Aquilo que o estudo oferece é um mapa do futuro e, como em qualquer mapa, há várias estradas que podem ser tomadas
O projeto, que surgiu em 2019, cruza questões económicas e financeiras com questões demográficas, sociais, tecnológicas, ambientais, geoeconómicas e geopolíticas, tendo em vista a criação de hipóteses que orientem as estratégias a implementar durante esta década. A reflexão é feita em torno de três objetivos centrais: a retoma do crescimento económico, a mitigação e adaptação às alterações climáticas, e a coesão e a mobilidade sociais.
"Nós não optamos por nenhum cenário nem dizemos que um é melhor do que outro. Os cenários são, na realidade, modelos heurísticos, no sentido em que nos ajudam a conhecer o leque de opções que temos, mas não tomam essas opções por nós nem pelos nossos responsáveis políticos", sublinha Poiares Maduro. "Aquilo que o estudo oferece é um mapa do futuro e, como em qualquer mapa, há várias estradas que podem ser tomadas."
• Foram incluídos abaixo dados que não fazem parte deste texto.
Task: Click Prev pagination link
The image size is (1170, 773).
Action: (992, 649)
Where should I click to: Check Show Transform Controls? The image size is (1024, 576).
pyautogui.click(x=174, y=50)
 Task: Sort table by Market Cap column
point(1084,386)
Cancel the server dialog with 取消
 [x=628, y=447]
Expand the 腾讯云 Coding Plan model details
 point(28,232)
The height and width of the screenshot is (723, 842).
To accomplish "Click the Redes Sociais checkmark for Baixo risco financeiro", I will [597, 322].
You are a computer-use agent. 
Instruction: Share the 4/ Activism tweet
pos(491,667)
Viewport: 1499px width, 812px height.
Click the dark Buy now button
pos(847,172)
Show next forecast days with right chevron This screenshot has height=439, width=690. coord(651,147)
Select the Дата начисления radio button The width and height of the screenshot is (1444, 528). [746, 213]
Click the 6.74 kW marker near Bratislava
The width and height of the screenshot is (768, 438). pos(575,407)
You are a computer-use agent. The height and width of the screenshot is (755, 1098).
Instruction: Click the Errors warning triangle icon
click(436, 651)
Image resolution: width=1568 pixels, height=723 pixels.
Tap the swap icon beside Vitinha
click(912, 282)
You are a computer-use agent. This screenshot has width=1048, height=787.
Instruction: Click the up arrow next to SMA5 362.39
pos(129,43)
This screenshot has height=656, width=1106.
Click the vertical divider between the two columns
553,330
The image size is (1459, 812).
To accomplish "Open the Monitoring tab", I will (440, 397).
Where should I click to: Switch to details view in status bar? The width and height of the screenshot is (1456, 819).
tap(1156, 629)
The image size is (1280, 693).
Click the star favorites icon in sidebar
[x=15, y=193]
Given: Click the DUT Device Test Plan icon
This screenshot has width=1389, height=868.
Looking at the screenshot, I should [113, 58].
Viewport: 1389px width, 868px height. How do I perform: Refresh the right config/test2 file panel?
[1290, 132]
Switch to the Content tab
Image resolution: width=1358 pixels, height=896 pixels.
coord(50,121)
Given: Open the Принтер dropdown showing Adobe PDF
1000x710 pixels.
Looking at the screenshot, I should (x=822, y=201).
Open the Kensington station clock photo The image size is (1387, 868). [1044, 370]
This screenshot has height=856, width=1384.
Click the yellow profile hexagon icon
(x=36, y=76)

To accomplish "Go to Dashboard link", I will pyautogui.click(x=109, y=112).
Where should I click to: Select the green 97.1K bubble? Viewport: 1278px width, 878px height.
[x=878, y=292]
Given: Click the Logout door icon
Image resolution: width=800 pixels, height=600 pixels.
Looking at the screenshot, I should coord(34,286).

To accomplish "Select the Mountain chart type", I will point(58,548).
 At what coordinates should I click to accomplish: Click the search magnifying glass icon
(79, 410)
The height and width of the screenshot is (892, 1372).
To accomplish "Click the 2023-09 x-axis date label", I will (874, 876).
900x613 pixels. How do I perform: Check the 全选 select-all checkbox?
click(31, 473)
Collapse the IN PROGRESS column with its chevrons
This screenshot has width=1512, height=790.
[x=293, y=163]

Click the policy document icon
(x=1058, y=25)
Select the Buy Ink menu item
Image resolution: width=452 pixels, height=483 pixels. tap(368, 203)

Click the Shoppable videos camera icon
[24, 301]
Os três cenários a que chegaram os 19 investigadores envolvidos no projeto assentam em três dinâmicas distintas. O primeiro cenário - "Confiança na continuidade" - mostra os resultados de um prolongamento das políticas atuais. O segundo cenário - "Com engenho, em busca de um novo espaço na Europa" - retrata os efeitos de um ajustamento na estratégia adotada pelo país. Já o terceiro e mais ambicioso cenário - Portugal 4D - digitalização, diversidade, dinamismo e distinção" - equaciona um total reposicionamento do país.
Somos surfistas: só chegamos à praia se tivermos capacidade de identificar as ondas
Além dos três cenários traçados, o Foresight Portugal 2030 faz ainda um enquadramento europeu e mundial (evidenciando o modo como as potências, a distribuição de poder e as rivalidades internacionais podem influenciar o futuro português) e um retrato da evolução recente e da situação atual de Portugal. No final, é ainda introduzia uma "wild card" - uma hipótese que pode parecer pouco provável, mas que, a acontecer, modificaria significativamente os cenários projetados: o que aconteceria se a dívida pública à União Europeia fosse alvo de uma reformulação?
Nós somos um bocadinho surfistas", resume José Félix Ribeiro, o coordenador do projeto Foresight Portugal 2030 e o homem por trás dos três grandes cenários traçados, "só chegamos à praia - e a praia, neste caso, é o crescimento e a prosperidade, se tivermos capacidade de identificar as ondas".
A posição geoeconómica e as relações com outros países
O estudo projeta diferentes cenários para a posição que Portugal poderá, em 2030, assumir, a nível internacional, dependendo do nível de abertura que se mostrar capaz de assumir.
"Nós hoje somos uma periferia europeia permanentemente assistida pelos fundos europeus, então temos um cenário em que, na prática, iríamos continuar assim. Depois temos um outro cenário em que dizemos que a União Europeia mudou, e ela quer hoje ser um ator global. Mas uma terceira hipótese é considerar que a União Europeia pode não ter sucesso nessa sua ambição, ou essa sua ambição pode ser realizada de uma maneira que não nos dê um lugar suficiente - então, temos um terceiro cenário, em que estamos à mesma na União Europeia, mas procuramos ter relações com os Estados Unidos, o Japão e a CPLP", refere José Félix Ribeiro.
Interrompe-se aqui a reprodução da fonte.